I simplified the data set and used just one level of one binary predictor (taking half of the data, i.e. ~10k observations), leaving me with two predictors (and one interaction) instead of three (with four interaction terms). I still find n_eff < 10% of total steps for my group intercept (when running four chains for 2000 as well as for 4000 iterations). The n_eff for the group intercept was 316/4000, and the individual intercepts were around 500-700/4000. and for the other predictors it was OK: 1650-4000/4000. I am wondering - why should sampling from this relatively simple model be so problematic? Can it be that this data is inappropriate for a hierarchical model?

I tried the following too:

  1. increasing iter
  2. scaling and centering the predictors or not doing so
  3. using prior_intercept=normal(0,2.5), I thought it may be tighter as you suggested. Is it appropriate? in any case the same problem persisted.

Is this the right model for my data? I simply want to assess the group level coefficients for my predictors and I want to do so in a hierarchical model.

Not sure where to take it from here.
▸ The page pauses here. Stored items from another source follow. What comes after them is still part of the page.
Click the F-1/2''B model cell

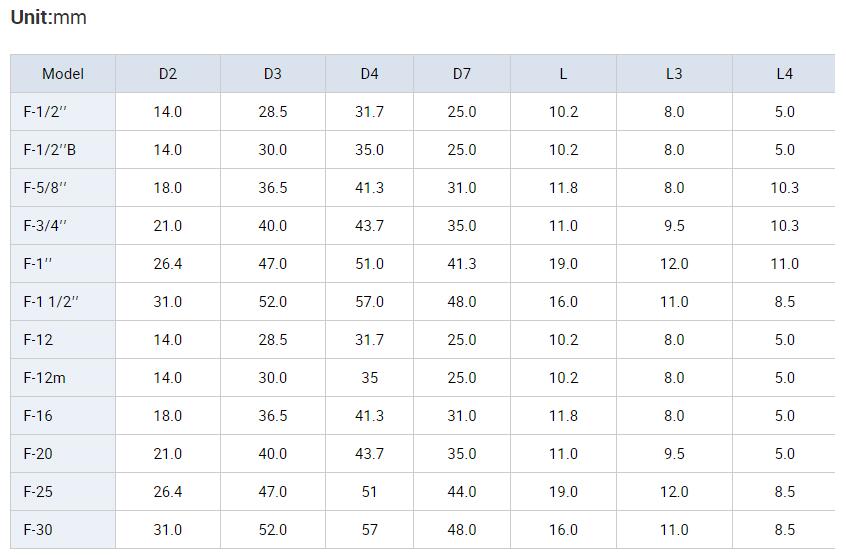click(x=63, y=150)
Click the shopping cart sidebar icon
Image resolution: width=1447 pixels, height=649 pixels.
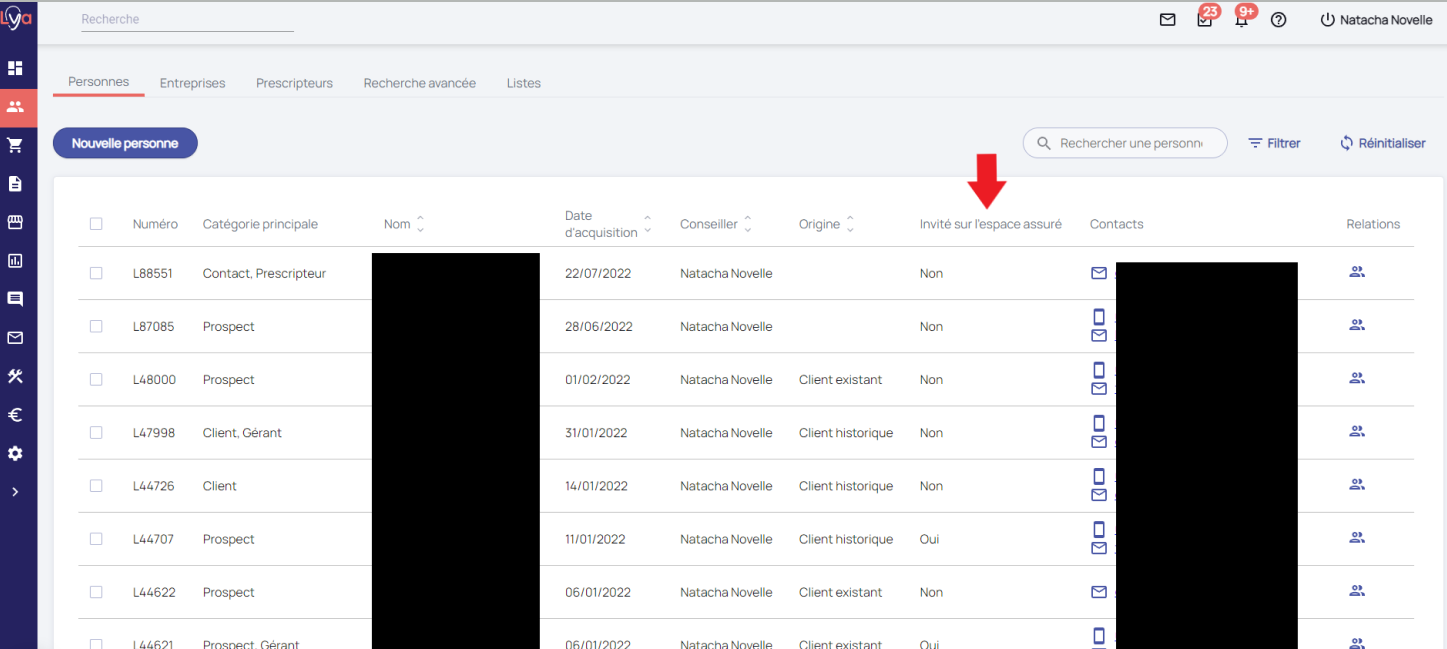(15, 145)
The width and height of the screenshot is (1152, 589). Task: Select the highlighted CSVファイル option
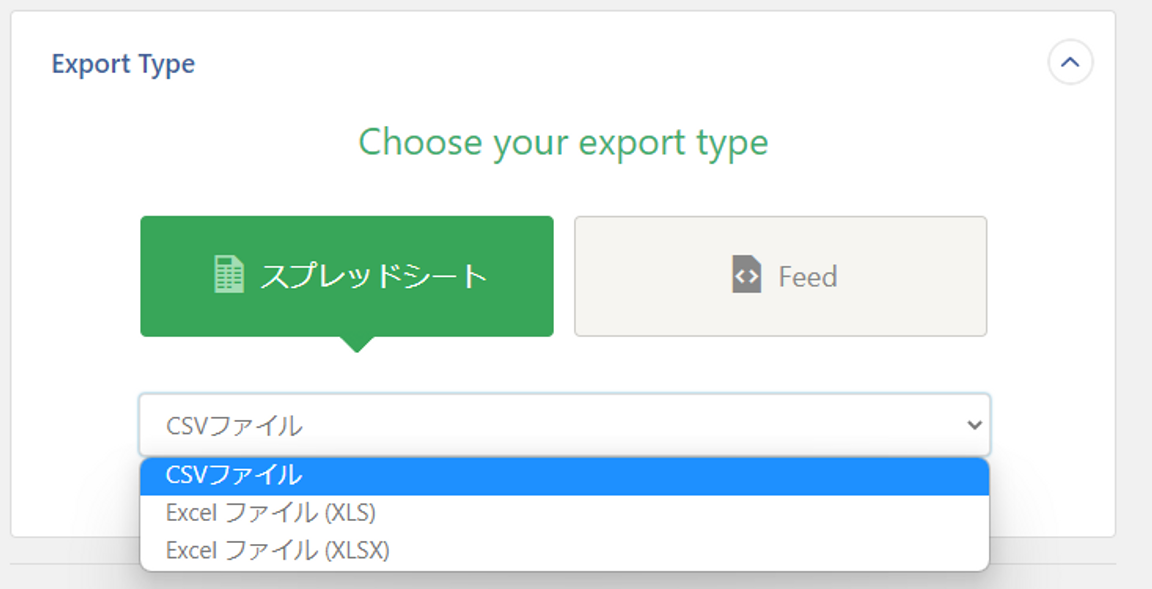pyautogui.click(x=564, y=476)
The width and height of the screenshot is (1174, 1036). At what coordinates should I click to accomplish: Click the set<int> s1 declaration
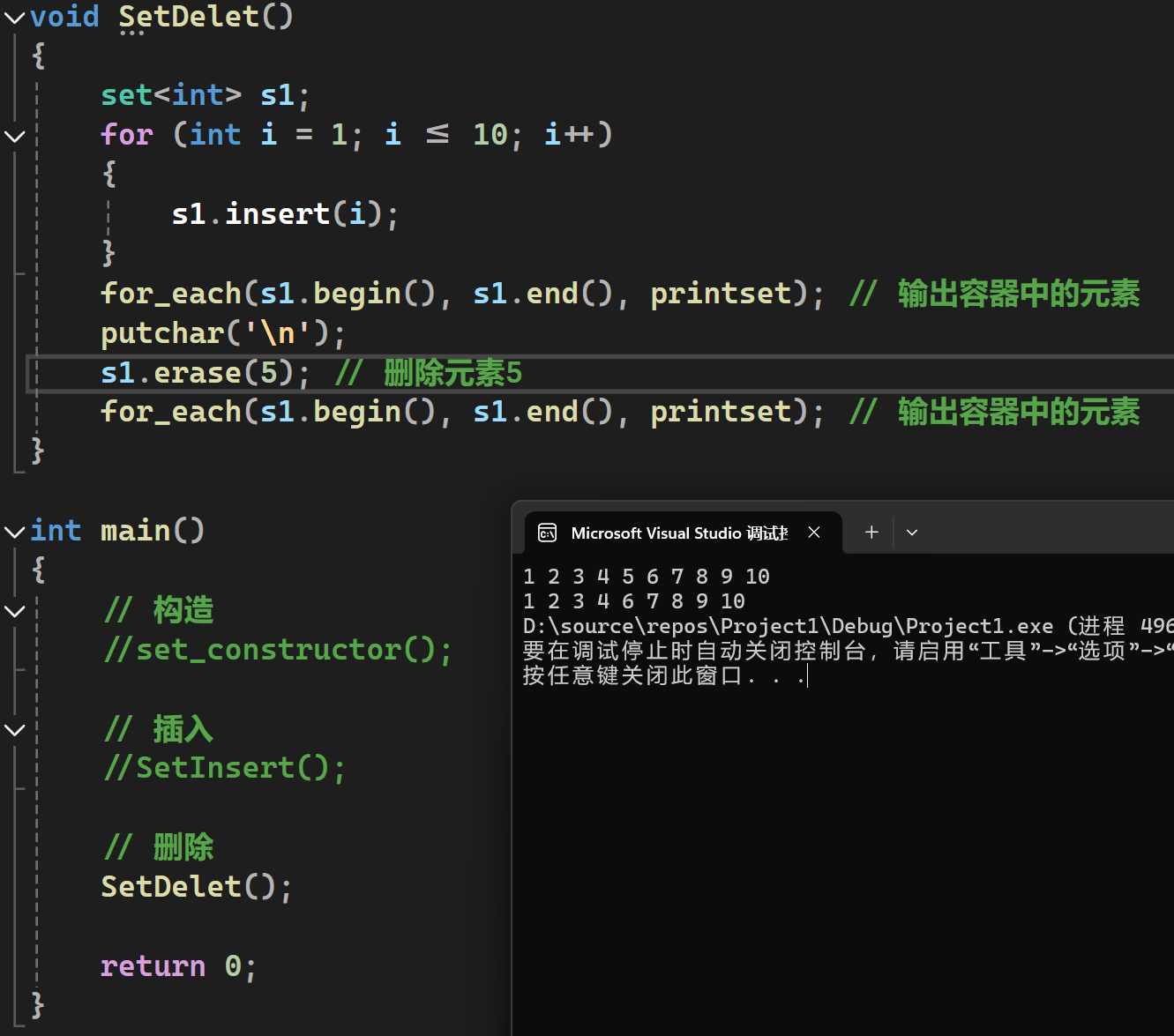click(x=205, y=95)
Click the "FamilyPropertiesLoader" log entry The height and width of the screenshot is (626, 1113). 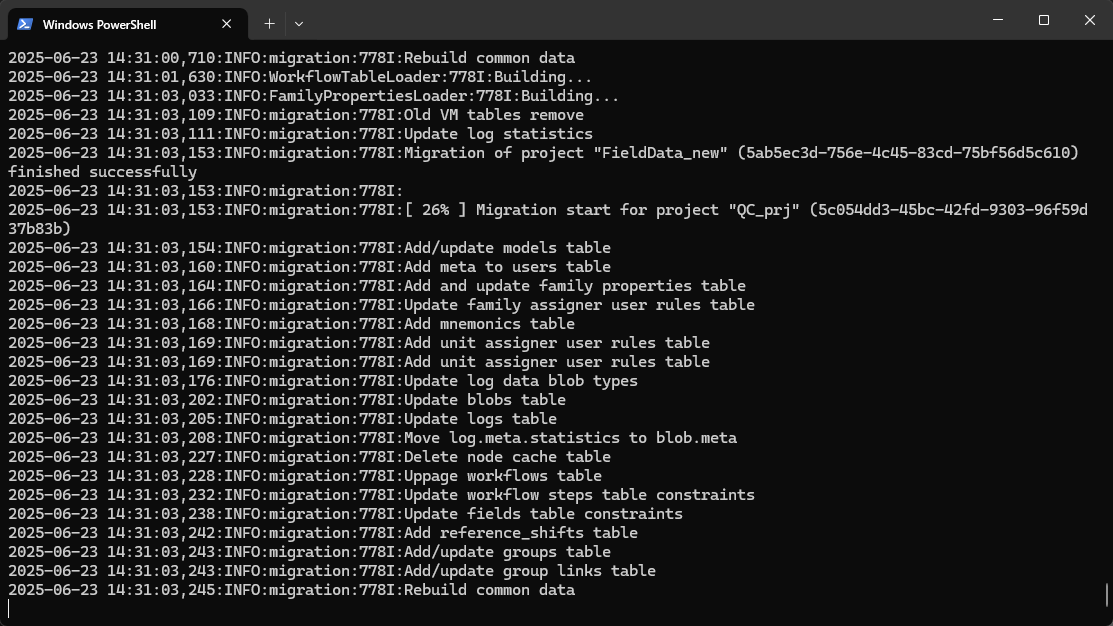(367, 96)
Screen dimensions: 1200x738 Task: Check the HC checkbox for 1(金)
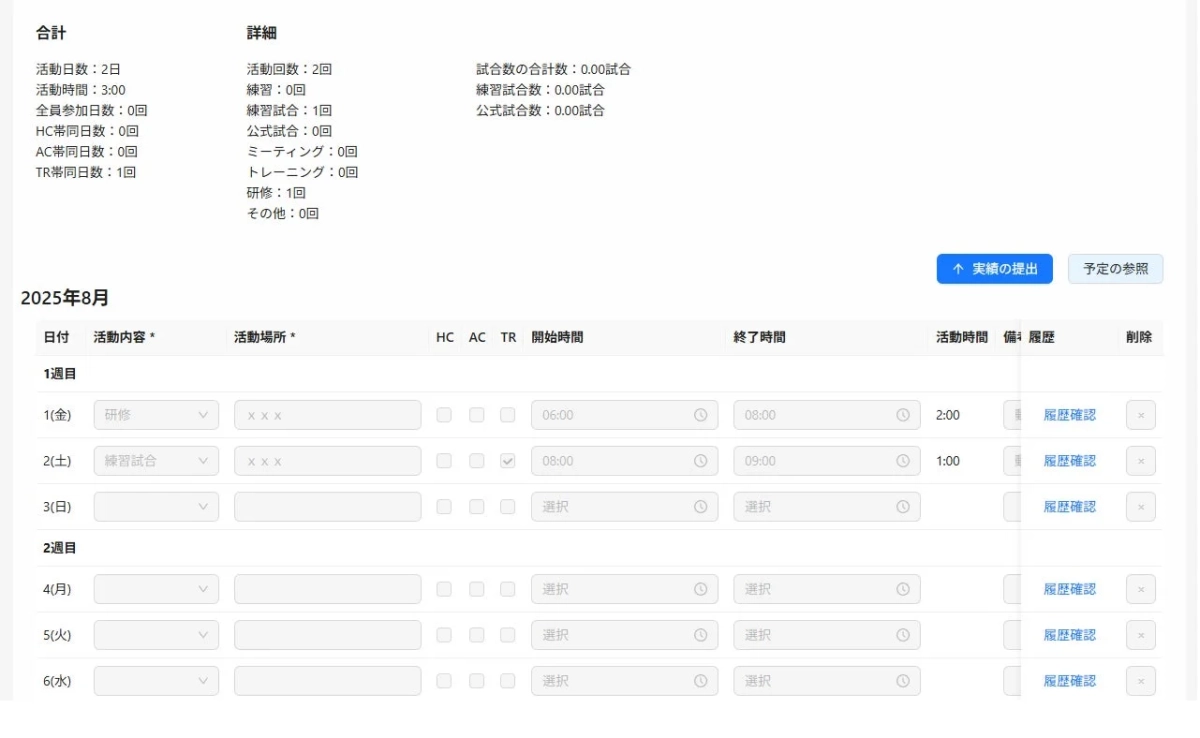[444, 415]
In case you have time for that, I am attaching my csv data file (5 columns, ~20k rows)AmbiLet_Unconscious_new.csv (233.8 KB)

this is how I read it:

myData = read.csv( file="AmbiLet_Unconscious_new.csv" )

here is the RStanArm model (according to your suggestion):

full model:

post_ambi_let<- stan_glmer(ClassRef ~ (Distance * Context * Style ) + 
                     (Distance * Context * Style || Subject), 
                   data = myData, family = binomial(), QR = TRUE) 

and here is a simpler model with only two predictors:

myData_print = subset(myData, myData$Style==1) # if you want to run with the simple model


post_ambi_let_simple<- stan_glmer(ClassRef ~ (Distance * Context ) + 
                                (Distance * Context || Subject), 
                                data = myData, family = binomial(), 
                                QR = TRUE) 

I am grateful for all the help that I received here in the past month, and would appreciate any help now.